═══ TEXTO FUENTE

La Ordalia en el S XXI

Hebe de Bonafini y los desaparecidos “dudosos”

por Luis Mattini

Uno de los lastres que arrastran los progresistas o los «revolucionarios» progresistas (es decir quienes todavía sostienen la ideología del progreso) es no comprender que la relación entre magia, mito, religión y ciencia no sigue un proceso «superador» en espiral ascendente, sino que en todo momento histórico conviven en cada sociedad y en cada individuo, en cada uno de nosotros y nosotras.
Así, por ejemplo en pleno reino de la sociedad juridica-racional actual, (capitalista o «socialista»), en pleno estado de derecho, pareciera que persiste de contrabando la Ordalía, el Juicio de Dios, que se creía erradicado de la sociedad occidental a partir del siglo XII. Como se sabe, la Ordalía era un método «jurídico» antiquisimo que atravesó muchas sociedades paganas, que el cristianismo «civilizó» con formas canónicas, y que consistía en someter al acusado a pruebas físicas, como por ejemplo caminar sobre brasas, sostener con la mano un hierro candente, meter el brazo en agua hirviente, beber un veneno, etc. Si no se moría, o quedaba apenas afectado, era inocente porque Dios habría dispuesto formas para que el cuerpo resistiera las quemaduras y el mal que fuere. Por ello se la llamó también «Juicio de Dios (y de allí vienen expresiones como «poner las manos en el fuego» o «prueba de fuego»)

══════
═══ INFORMACIÓN PROPORCIONADA

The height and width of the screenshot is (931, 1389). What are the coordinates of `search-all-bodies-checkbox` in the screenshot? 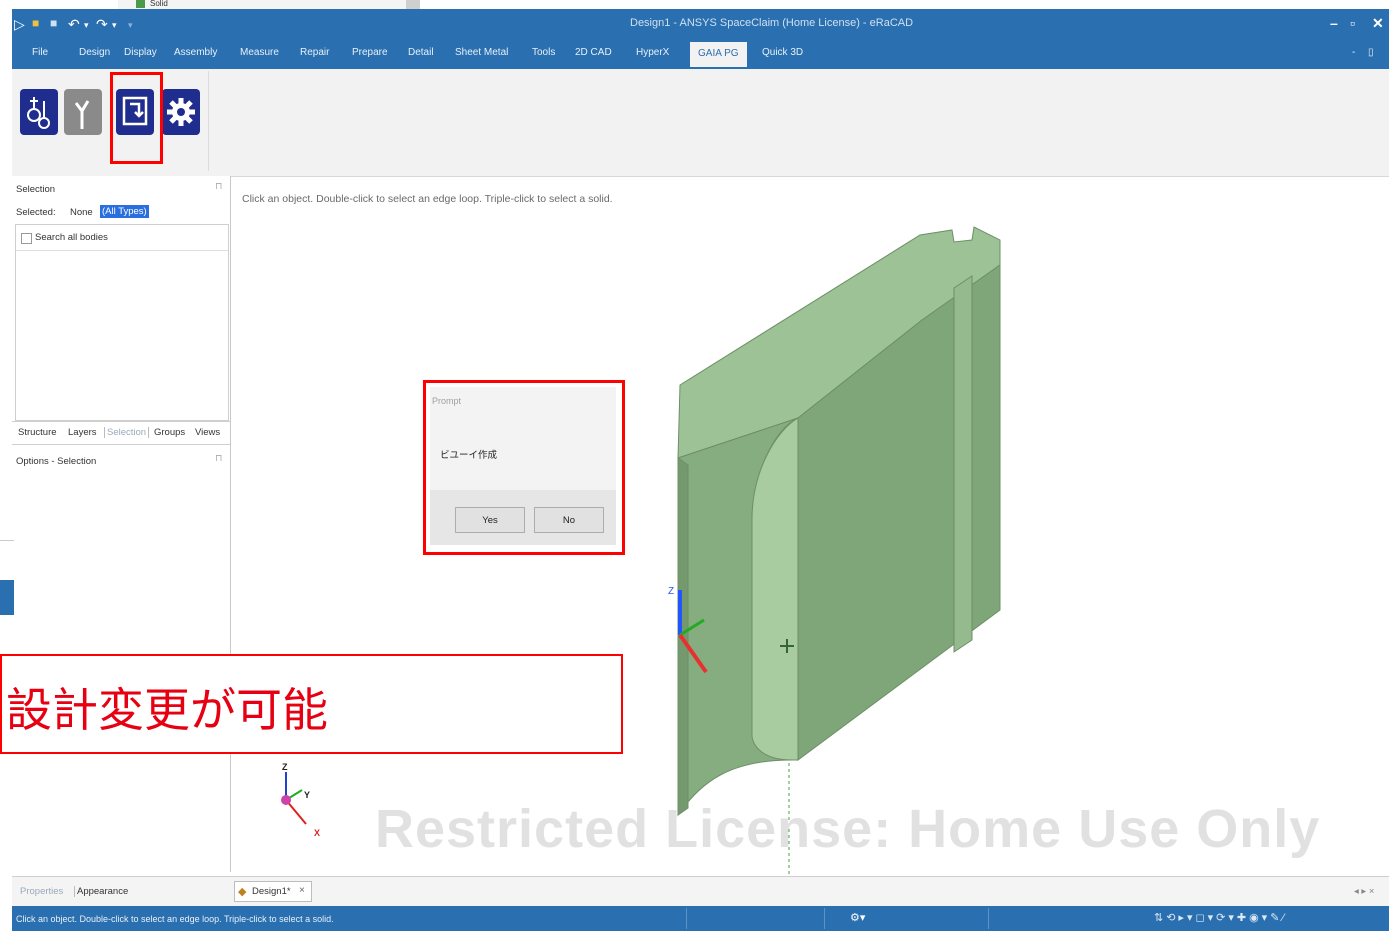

══════

| REQUISITOS DEL EJERCICIO |
Copia completo y sin ningún cambio el texto sobre la ordalía que aparece más arriba.

| RESULTADO DEL EJERCICIO |
La Ordalia en el S XXI

Hebe de Bonafini y los desaparecidos “dudosos”

por Luis Mattini

Uno de los lastres que arrastran los progresistas o los «revolucionarios» progresistas (es decir quienes todavía sostienen la ideología del progreso) es no comprender que la relación entre magia, mito, religión y ciencia no sigue un proceso «superador» en espiral ascendente, sino que en todo momento histórico conviven en cada sociedad y en cada individuo, en cada uno de nosotros y nosotras.
Así, por ejemplo en pleno reino de la sociedad juridica-racional actual, (capitalista o «socialista»), en pleno estado de derecho, pareciera que persiste de contrabando la Ordalía, el Juicio de Dios, que se creía erradicado de la sociedad occidental a partir del siglo XII. Como se sabe, la Ordalía era un método «jurídico» antiquisimo que atravesó muchas sociedades paganas, que el cristianismo «civilizó» con formas canónicas, y que consistía en someter al acusado a pruebas físicas, como por ejemplo caminar sobre brasas, sostener con la mano un hierro candente, meter el brazo en agua hirviente, beber un veneno, etc. Si no se moría, o quedaba apenas afectado, era inocente porque Dios habría dispuesto formas para que el cuerpo resistiera las quemaduras y el mal que fuere. Por ello se la llamó también «Juicio de Dios (y de allí vienen expresiones como «poner las manos en el fuego» o «prueba de fuego»)